As promised in the last post, I will talk about the troubles afflicting the bachelor’s degree program in physics-computer science at the University of Montreal, that I will thereafter designate as phys-info. And, for the first time, I will write a post in both French and English. Again, the opinions expressed here only reflect me and under no circumstances reflect the opinions of any University instance. Without further ado, the problems of the phys-info program:

  1. First, it’s impossible to talk about what’s wrong with the phys-info program without evoking the SCHEDULING CONFLICTS! These conflicts hold hostage the students enrolled in the physics and the physics-mathematics programs (I graduated from the latter program myself) in such a way that courses critical to all three programs are taught in schedule blocks that hurt students’ perseverance (students in the other two programs can be demoralized when there are courses taught at 8:30AM, with 4-5 hours of pause before the next course of the day).

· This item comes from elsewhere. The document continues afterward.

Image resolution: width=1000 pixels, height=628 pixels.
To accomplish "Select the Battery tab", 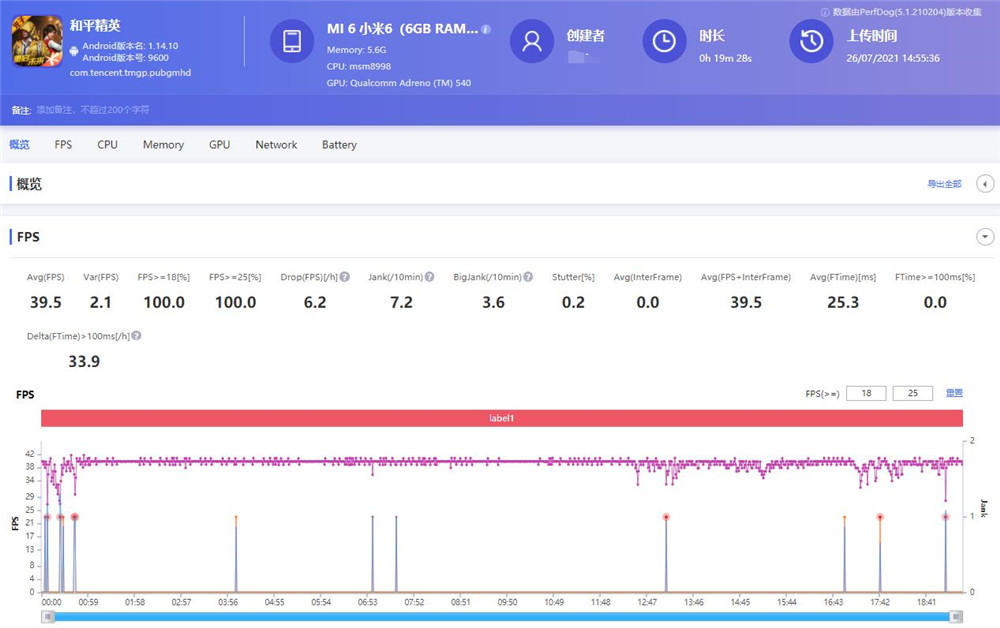I will click(339, 145).
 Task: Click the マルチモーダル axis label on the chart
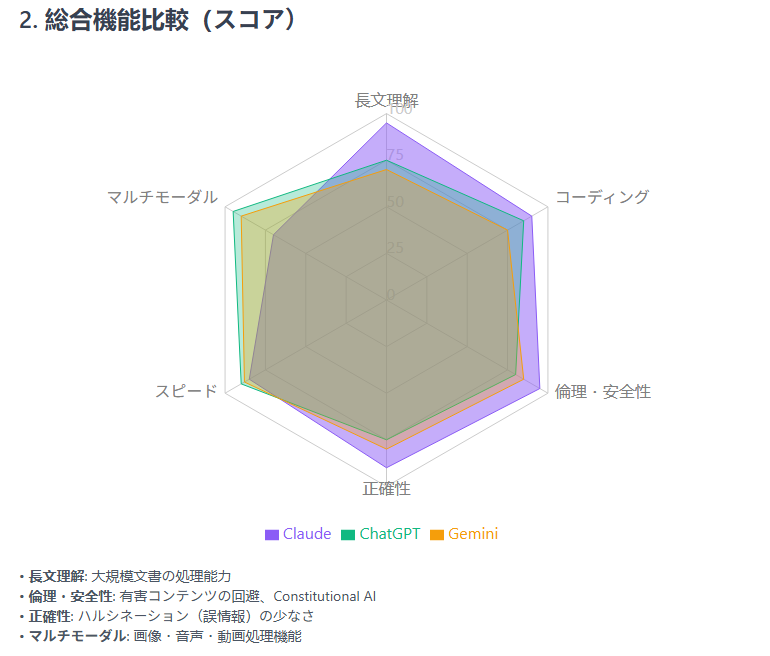[x=162, y=197]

  2. The anemic clienteles of the program: there usually are two to four students in the incoming phys-info class, although the 2007-2008 incoming class, the largest in the program’s troubled history, enrolled at most ten students. For this reason, since the program exists, one could describe the program as being a de facto open-admissions program (physics and phys-math actually are open-admissions programs), while, officially, admissions were limited; when can get a sense of who are the weakest applicants in at least one of the three programs with the weakest in phys-info as reference. Some have blamed the situation on the fact that numerical physics, while attractive in a research context, is not necessarily what would motivate a prospective undergraduate physics student. The schedule conflicts mentioned in point 1 mean holding hostage up to 150 students (a freshman cohort) for 2-4 students.
  3. The program’s inability to make it so that demi-années could graduate in the nominal three-year period (90 semester credits) due to the scheduling conflicts mentioned in point 1. Even though, technically, demi-année students in the other two programs can graduate within six semesters, many demi-années take an additional semester.

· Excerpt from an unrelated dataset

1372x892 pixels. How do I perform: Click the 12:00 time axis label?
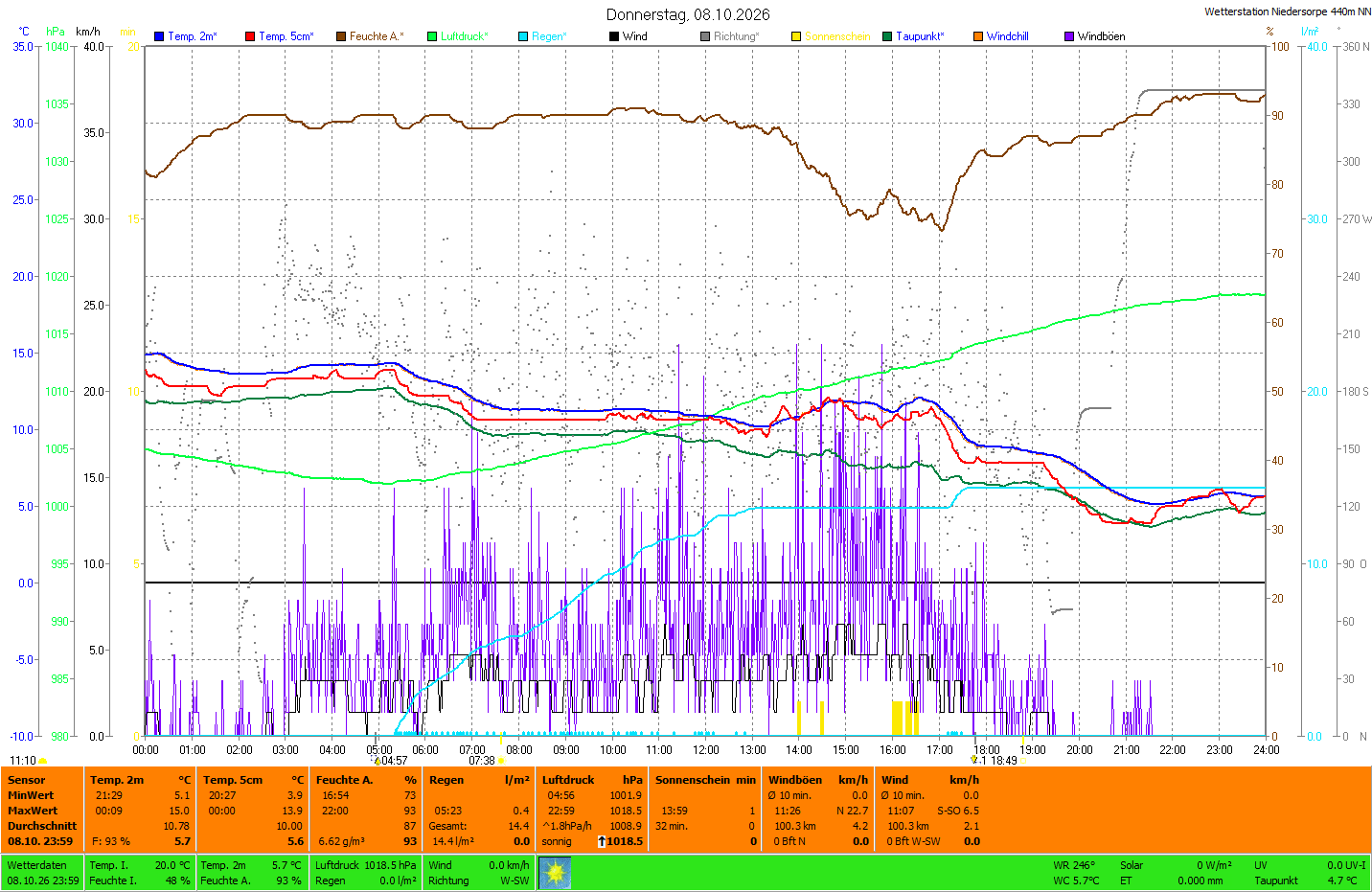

  4. The computer science section of the program is disconnected from the needs and realities of numerical physics.
  5. The impact on students’ perseverance engenders costs for the department that makes it possible to close the program without net losses (we would lose a few incoming student but we would lessen attrition between sessions)

Thus the rumors abound about the program’s elimination from the degree offerings, effective winter 2015; if the program’s closure came later, we would risk running into trouble caused by the physics department displacement, while letting students already enrolled complete the program. After all, the physics department is in the first re-localization wave to the Outremont campus, while the mathematics and computer science departments will be, at best, on the second wave.